Eastern Washington University this week reported mixed economic news for Spokane County residents.
Eastern’s Institute for Public Policy and Economics says data from the Census Bureau and other sources show income levels are up since just before the pandemic, but so are housing costs.
The Spokane County Trends Blog reports median household income increased from about $60,000 to $69,000 between 2019 and 2022. That’s a sizable increase, but Jones, the director of EWU’s institute, reports it’s still below the national and Washington state levels.
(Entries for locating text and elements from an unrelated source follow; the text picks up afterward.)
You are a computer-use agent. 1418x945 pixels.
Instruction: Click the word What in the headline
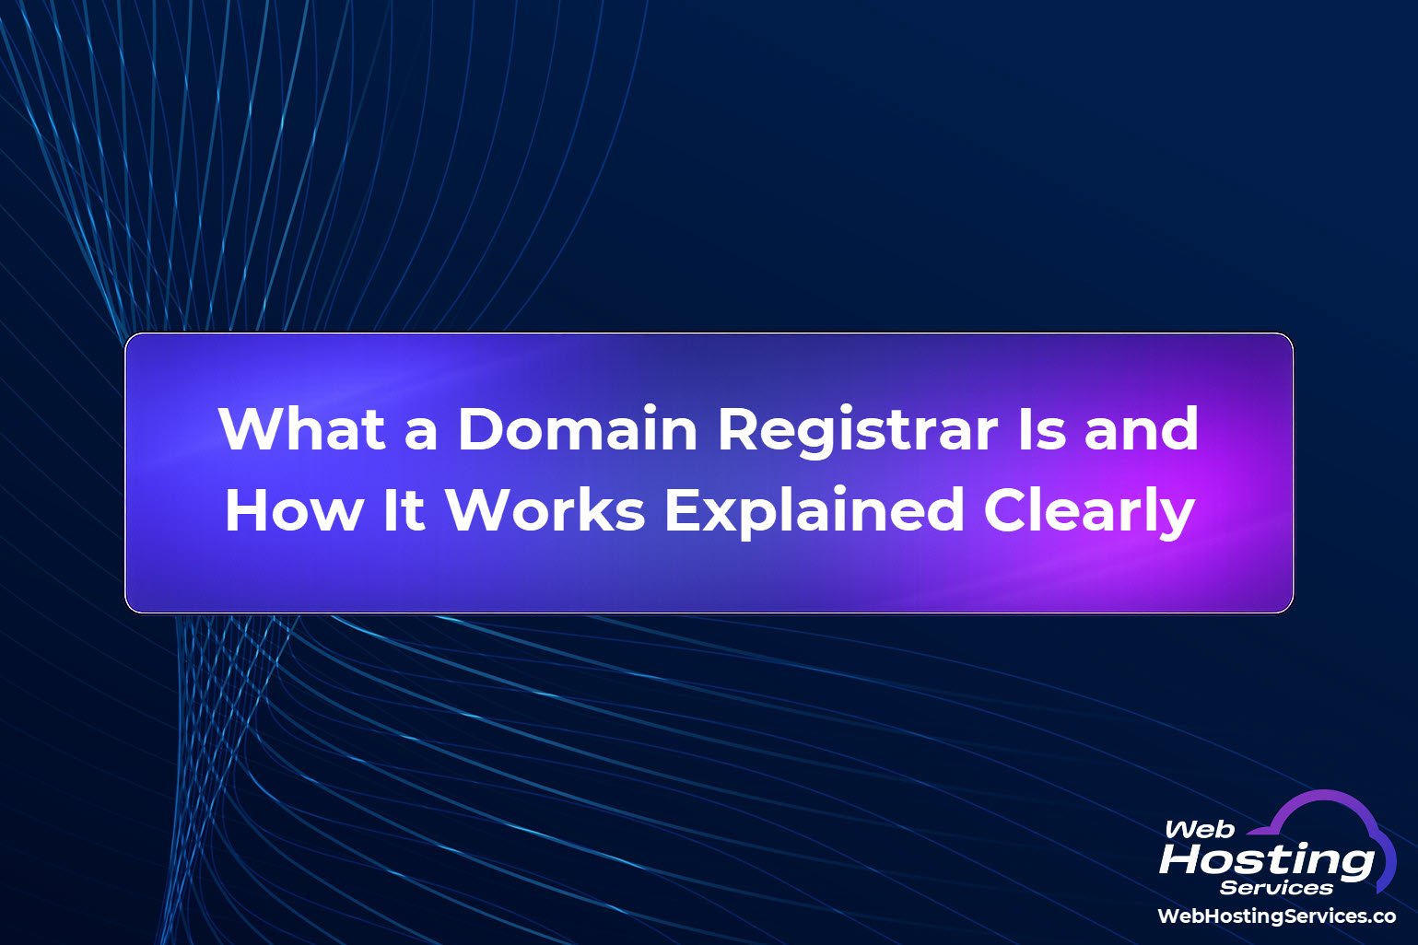tap(302, 428)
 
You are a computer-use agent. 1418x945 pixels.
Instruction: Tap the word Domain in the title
tap(577, 428)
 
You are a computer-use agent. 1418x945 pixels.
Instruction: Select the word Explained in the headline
tap(814, 511)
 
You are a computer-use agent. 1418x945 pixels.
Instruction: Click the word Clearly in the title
tap(1089, 511)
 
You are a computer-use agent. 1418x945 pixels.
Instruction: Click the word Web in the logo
tap(1199, 829)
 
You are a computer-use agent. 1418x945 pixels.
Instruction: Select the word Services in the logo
tap(1276, 888)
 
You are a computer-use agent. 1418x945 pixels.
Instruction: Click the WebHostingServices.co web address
tap(1276, 916)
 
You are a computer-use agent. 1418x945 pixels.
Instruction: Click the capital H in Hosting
tap(1184, 860)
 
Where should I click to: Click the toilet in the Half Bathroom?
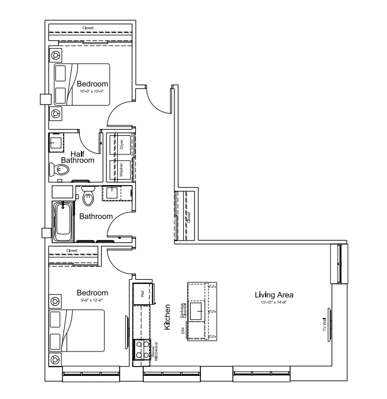[x=61, y=169]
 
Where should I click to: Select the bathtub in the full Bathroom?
[x=64, y=221]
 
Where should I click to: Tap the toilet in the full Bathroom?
[x=88, y=197]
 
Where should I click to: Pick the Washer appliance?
[x=121, y=169]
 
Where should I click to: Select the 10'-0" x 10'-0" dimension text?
[x=93, y=91]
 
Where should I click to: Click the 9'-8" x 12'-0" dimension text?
[x=93, y=300]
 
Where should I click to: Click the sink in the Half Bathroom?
[x=57, y=141]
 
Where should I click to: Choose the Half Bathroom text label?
[x=77, y=157]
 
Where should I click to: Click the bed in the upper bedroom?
[x=81, y=84]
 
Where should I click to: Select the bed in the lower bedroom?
[x=76, y=331]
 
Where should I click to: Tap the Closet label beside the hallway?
[x=188, y=216]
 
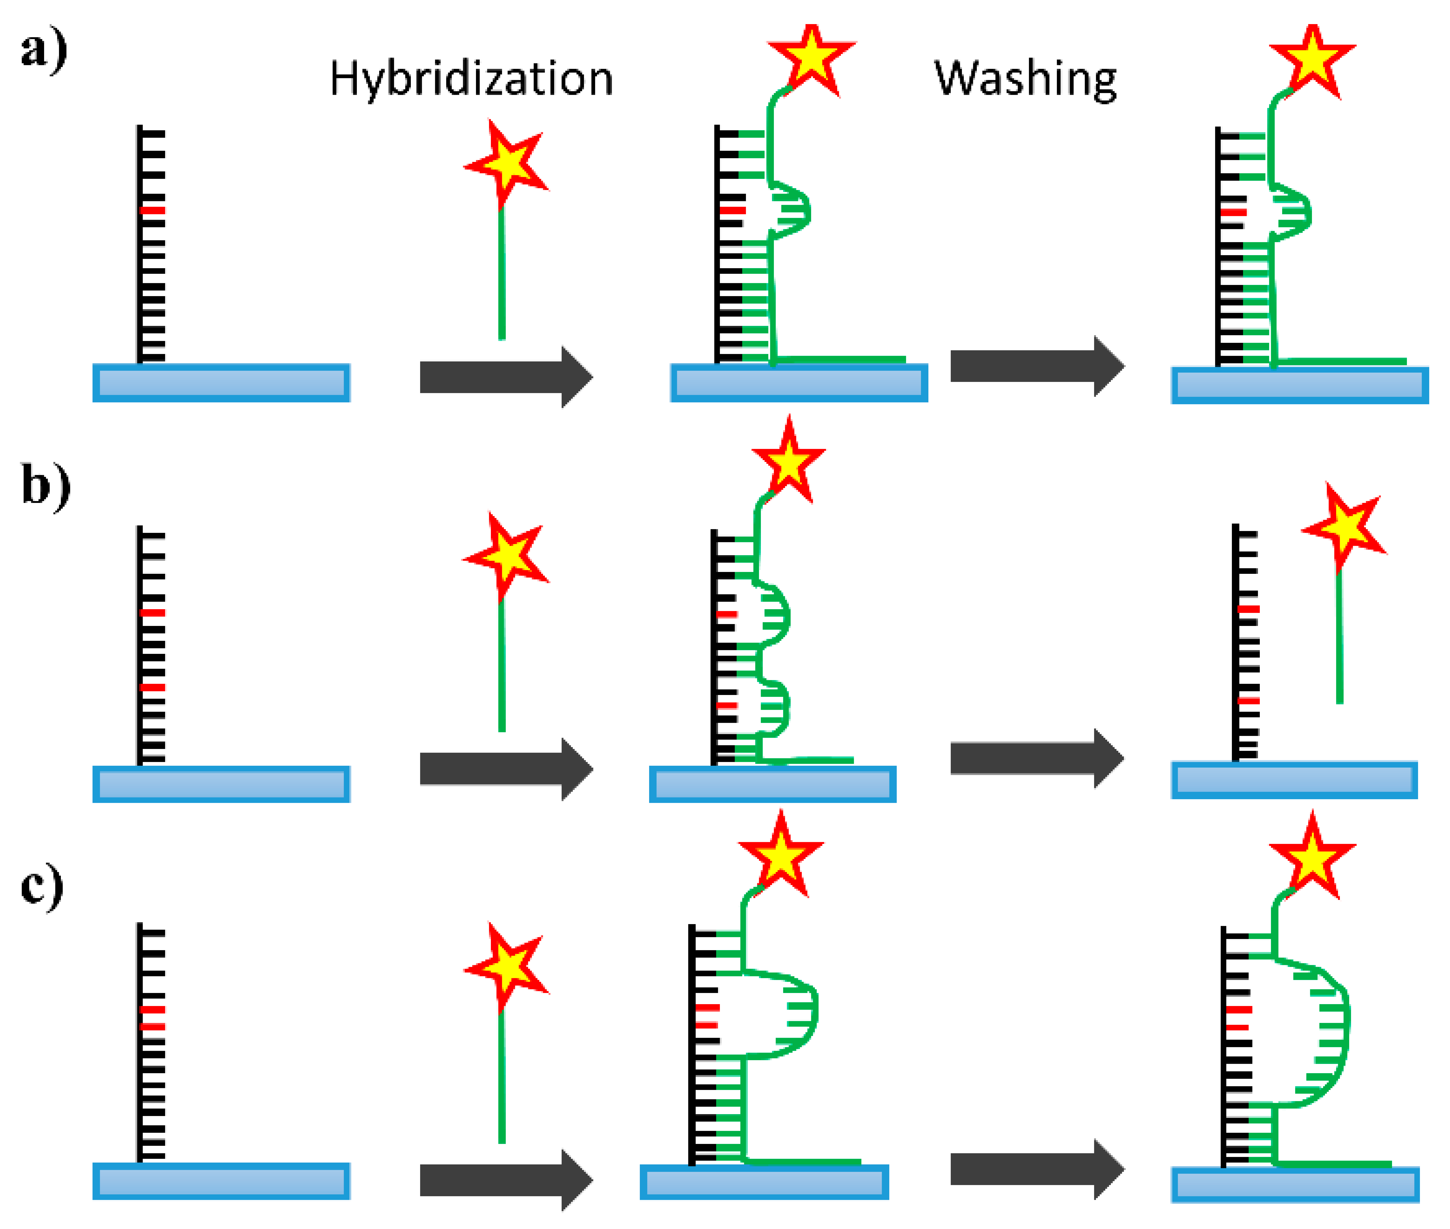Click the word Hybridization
tap(471, 79)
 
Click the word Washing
tap(1025, 79)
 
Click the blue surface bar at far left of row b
tap(221, 785)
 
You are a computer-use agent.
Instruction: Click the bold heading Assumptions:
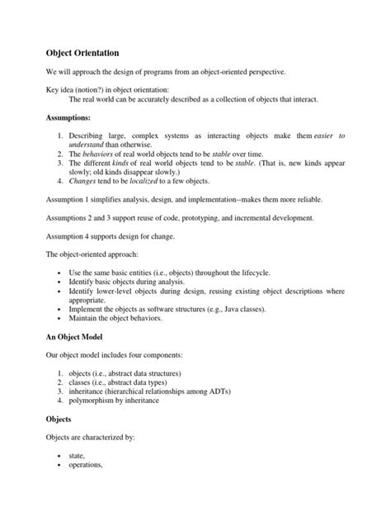coord(69,117)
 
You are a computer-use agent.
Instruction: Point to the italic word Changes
coord(84,180)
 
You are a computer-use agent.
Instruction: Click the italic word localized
coord(169,180)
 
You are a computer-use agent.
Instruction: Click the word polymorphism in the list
coord(97,400)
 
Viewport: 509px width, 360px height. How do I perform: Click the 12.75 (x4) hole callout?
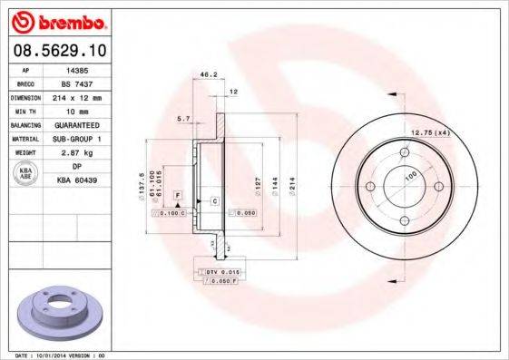[431, 132]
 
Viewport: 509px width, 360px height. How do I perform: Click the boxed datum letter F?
[178, 196]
On the housing side, EWU’s blog reports that, in 2022, 26% of renters spent a least half of their income on housing. More than half, 54%, spent at least 30-percent on housing costs.
“In both cases, whether it was the 30% threshold or the very astonishing 50% threshold, that the numbers of renters in that situation had gone up substantially from pre-pandemic 2019,” Jones said.
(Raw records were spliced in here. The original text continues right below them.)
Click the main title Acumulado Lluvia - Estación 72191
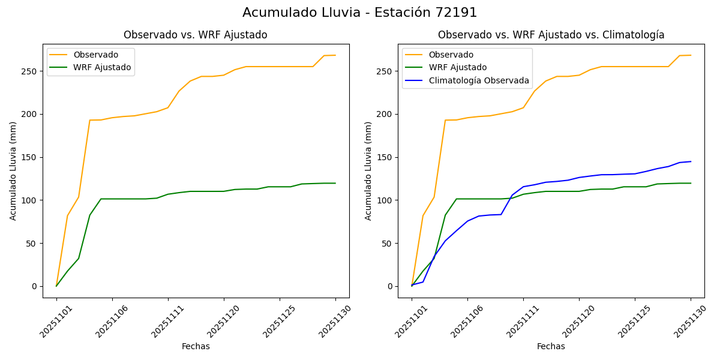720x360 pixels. pos(360,13)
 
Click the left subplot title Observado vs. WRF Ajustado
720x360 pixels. pos(196,35)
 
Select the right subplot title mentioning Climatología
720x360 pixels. pos(551,35)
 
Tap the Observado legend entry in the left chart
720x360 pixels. pos(96,55)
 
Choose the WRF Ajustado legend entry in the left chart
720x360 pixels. pos(102,67)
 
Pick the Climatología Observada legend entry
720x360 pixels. pos(481,80)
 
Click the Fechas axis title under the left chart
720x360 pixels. pos(196,346)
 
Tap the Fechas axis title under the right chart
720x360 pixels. pos(551,346)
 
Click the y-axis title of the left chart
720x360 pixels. pos(13,170)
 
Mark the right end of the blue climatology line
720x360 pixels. pos(691,161)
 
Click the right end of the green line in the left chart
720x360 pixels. pos(335,183)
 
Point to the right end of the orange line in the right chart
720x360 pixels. pos(691,55)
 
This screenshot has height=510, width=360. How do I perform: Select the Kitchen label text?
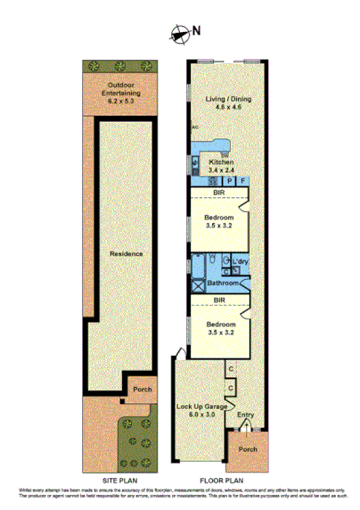(220, 162)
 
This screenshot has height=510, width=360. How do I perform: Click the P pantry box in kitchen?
(230, 182)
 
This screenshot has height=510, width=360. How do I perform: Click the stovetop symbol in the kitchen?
(213, 181)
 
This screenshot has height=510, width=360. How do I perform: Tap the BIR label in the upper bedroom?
(218, 193)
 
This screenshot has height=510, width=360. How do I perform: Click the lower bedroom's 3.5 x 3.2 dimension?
(220, 331)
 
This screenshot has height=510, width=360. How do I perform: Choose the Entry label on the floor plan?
(244, 414)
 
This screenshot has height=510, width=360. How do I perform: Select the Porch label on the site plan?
(141, 389)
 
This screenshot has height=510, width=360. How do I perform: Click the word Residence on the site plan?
(126, 253)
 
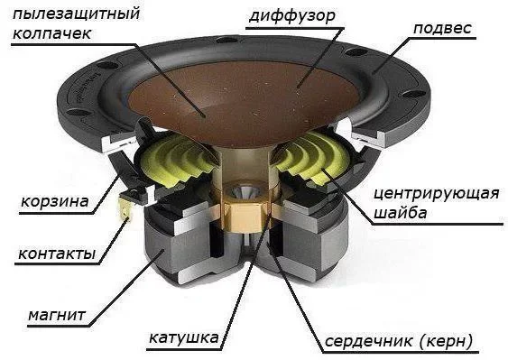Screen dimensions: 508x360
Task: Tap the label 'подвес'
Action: [x=442, y=27]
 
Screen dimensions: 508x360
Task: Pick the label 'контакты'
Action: [x=56, y=254]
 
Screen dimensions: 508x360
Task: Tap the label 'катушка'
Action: [x=184, y=338]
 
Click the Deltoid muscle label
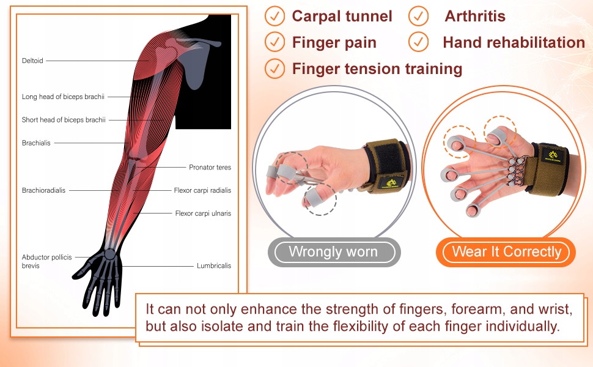pos(32,61)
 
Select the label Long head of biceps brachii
pos(63,97)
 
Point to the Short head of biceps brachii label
pos(64,120)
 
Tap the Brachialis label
pos(36,143)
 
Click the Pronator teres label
pos(210,167)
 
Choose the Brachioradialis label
pos(43,190)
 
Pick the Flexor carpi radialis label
pos(202,190)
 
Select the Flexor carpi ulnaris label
pos(203,213)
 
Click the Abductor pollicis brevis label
pos(46,261)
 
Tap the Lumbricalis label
pos(214,265)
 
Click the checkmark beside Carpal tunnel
pos(274,17)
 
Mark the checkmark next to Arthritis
pos(418,17)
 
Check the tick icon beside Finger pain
pos(274,42)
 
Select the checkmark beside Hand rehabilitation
pos(418,42)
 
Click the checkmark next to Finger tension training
pos(274,69)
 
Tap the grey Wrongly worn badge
pos(334,252)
“It’s pretty clear that housing costs have risen, whether it’s single family or rental costs, much faster than income has. The rates that we see now for either the 30% or 50% threshold are considerably higher than the U.S. and the state of Washington,” he said.
For people looking to buy homes, Jones says the data show home prices peaked in 2022 at $468,000. In the fourth quarter of 2023, he says that figure fell to $415,000.
“We’re still considerably below the state average for resale prices,” Jones said. “But Spokane has always prided itself as being a relatively good buy for housing and we can safely say that that argument has really disappeared.”
Jones says, before the pandemic, Spokane’s home prices hovered around $300,000 and the affordability level was much higher. The situation is much different today.